Loading S3 data into StarRocks on EKS

Hello,

I am deploying StarRocks on EKS using the kube operator via Helm. I used the shared data model with S3 as storage backend. I am using IRSA (AWS IAM role for service accounts) to allow FE and CN pods read-write access to S3.

I am using StarRocks version 3.2-latest.

Most operations are working well. I am able to create tables, insert rows and query data.

However, when I try to load data from S3 files using FILES(), I get the following error :
[42000][1064] Access storage error. Error message: Unable to load AWS credentials from environment variables (AWS_ACCESS_KEY_ID (or AWS_ACCESS_KEY) and AWS_SECRET_KEY (or AWS_SECRET_ACCESS_KEY))

The attached role via IRSA allows access to the files I am trying to load. I tested the access manually from the pods. Maybe, the requested variables by the FILES() function are not available since I am using IRSA.

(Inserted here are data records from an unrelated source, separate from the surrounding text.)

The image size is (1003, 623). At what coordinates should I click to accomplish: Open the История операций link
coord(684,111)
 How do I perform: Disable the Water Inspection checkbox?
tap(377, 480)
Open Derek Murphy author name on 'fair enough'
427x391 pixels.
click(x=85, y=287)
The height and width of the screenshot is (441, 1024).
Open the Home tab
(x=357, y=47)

Is there a configuration step that I missed ? or does FILES() only work with access and secret keys ?

For information, IRSA loads the following IAM variables :

  • AWS_ROLE_ARN
  • AWS_WEB_IDENTITY_TOKEN_FILE

Thank you.

I think you may need to change the credential property according to the IAM roles

AWS S3
If you use the default authentication credential of AWS SDK to access S3, set the following properties:

"aws.s3.region" = "<region>",
"aws.s3.endpoint" = "<endpoint_url>",
"aws.s3.use_aws_sdk_default_behavior" = "true"

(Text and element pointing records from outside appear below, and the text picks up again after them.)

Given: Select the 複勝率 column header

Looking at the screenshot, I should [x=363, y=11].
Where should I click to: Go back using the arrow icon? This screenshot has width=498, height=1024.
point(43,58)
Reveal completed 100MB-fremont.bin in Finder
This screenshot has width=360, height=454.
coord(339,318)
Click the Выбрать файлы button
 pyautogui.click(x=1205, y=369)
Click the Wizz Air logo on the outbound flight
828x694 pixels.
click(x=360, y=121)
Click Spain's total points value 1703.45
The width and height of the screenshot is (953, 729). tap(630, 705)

If you use IAM user-based credential (Access Key and Secret Key) to access S3, set the following properties:

"aws.s3.region" = "<region>",
"aws.s3.endpoint" = "<endpoint_url>",
"aws.s3.use_aws_sdk_default_behavior" = "false",
"aws.s3.use_instance_profile" = "false",
"aws.s3.access_key" = "<access_key>",
"aws.s3.secret_key" = "<secrete_key>"

If you use Instance Profile to access S3, set the following properties:

"aws.s3.region" = "<region>",
"aws.s3.endpoint" = "<endpoint_url>",
"aws.s3.use_aws_sdk_default_behavior" = "false",
"aws.s3.use_instance_profile" = "true"

If you use Assumed Role to access S3, set the following properties:

"aws.s3.region" = "<region>",
"aws.s3.endpoint" = "<endpoint_url>",
"aws.s3.use_aws_sdk_default_behavior" = "false",
"aws.s3.use_instance_profile" = "true",
"aws.s3.iam_role_arn" = "<role_arn>"

If you use Assumed Role to access S3 from an external AWS account, set the following properties:

"aws.s3.region" = "<region>",
"aws.s3.endpoint" = "<endpoint_url>",
"aws.s3.use_aws_sdk_default_behavior" = "false",
"aws.s3.use_instance_profile" = "true",
"aws.s3.iam_role_arn" = "<role_arn>",
"aws.s3.external_id" = "<external_id>"
1 Like

I was using EC2 before and forgot to change my app configuration.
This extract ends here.